元の文章:
最後の投稿から2週間以上が経過してしまった。ブログのIDもパスワードも忘れてしまい、ログインすらできない始末。意気込みが強いときほど私は私をあっさりと裏切るし、平気で約束も決意もばっくれる。詐欺師にもほどがあるけれど、もうそういうヤツだってわかってるし、自分へのエールのつもりで付けた「クタバレ!専業主婦」というブログ名すら、「はいはい、くたばりましたよ~」と開き直って布団から出てくる気配すらなくなるので、自分がそういうモードに突入すると実に厄介。
ここ数日“MCバトル”にハマっている。DJが流すビートに合わせてラッパーが1対1で即興でラップしてお互いをラップで倒していくバトル。これは拳を使わない格闘技であり、拳の代わりに言葉と頭を使って相手をK.O.していく音楽格闘技だ。歌のように歌詞に明確なメロディはなく、メロディ要素を取り入れてラップしている者もいるが、ほとんどが一定に近い音程で言葉に抑揚を付けたり韻を踏んだりしてリズムと言葉で殴り合う。腕力や体の大きさ、職業・年齢・立場は関係ない。言葉で相手を侮辱し、あげ足を取り、時に観客を巻き込んで、自分がどれほど強いかを見せ付け合うリングの上の音楽バトルなのだ。

課題:
1. 元の文章のうち、「ここ数日“MCバトル”にハマっている」で始まる段落を、主な事実を残したまま短く書き直してください。
2. 元の文章によると、筆者が自分へのエールのつもりで付けたブログ名は何ですか。
3. 元の文章から、「最後の投稿から2週間以上が経」という語句のあるところから書き写し始め、「モードに突入すると実に厄介。」までを一字一句そのまま書き写してください。

収集データ:
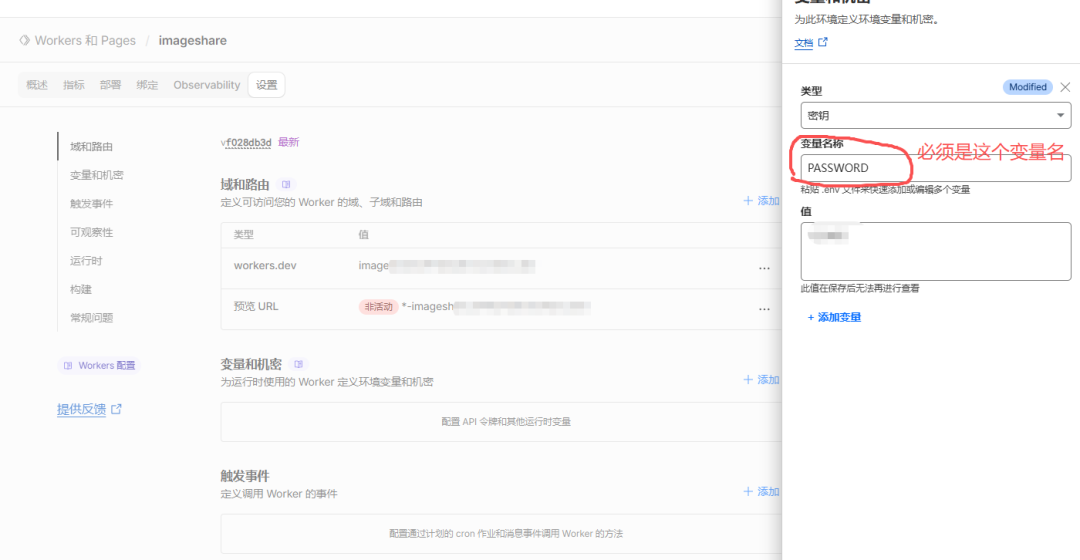Click the X icon beside the Modified badge
Viewport: 1080px width, 560px height.
pos(1065,87)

想定解答:
1. 筆者はここ数日、MCバトルにはまっている。MCバトルは、DJのビートに合わせてラッパーが1対1で即興のラップをし、拳の代わりに言葉と頭で相手を倒す音楽格闘技だ。多くのラッパーは一定に近い音程で抑揚を付けたり韻を踏んだりして、リズムと言葉で戦う。腕力や体の大きさ、職業・年齢・立場は関係なく、侮辱やあげ足取りをし、時に観客も巻き込んで強さを見せ付け合う。

2. 「クタバレ!専業主婦」

3.
最後の投稿から2週間以上が経過してしまった。ブログのIDもパスワードも忘れてしまい、ログインすらできない始末。意気込みが強いときほど私は私をあっさりと裏切るし、平気で約束も決意もばっくれる。詐欺師にもほどがあるけれど、もうそういうヤツだってわかってるし、自分へのエールのつもりで付けた「クタバレ!専業主婦」というブログ名すら、「はいはい、くたばりましたよ~」と開き直って布団から出てくる気配すらなくなるので、自分がそういうモードに突入すると実に厄介。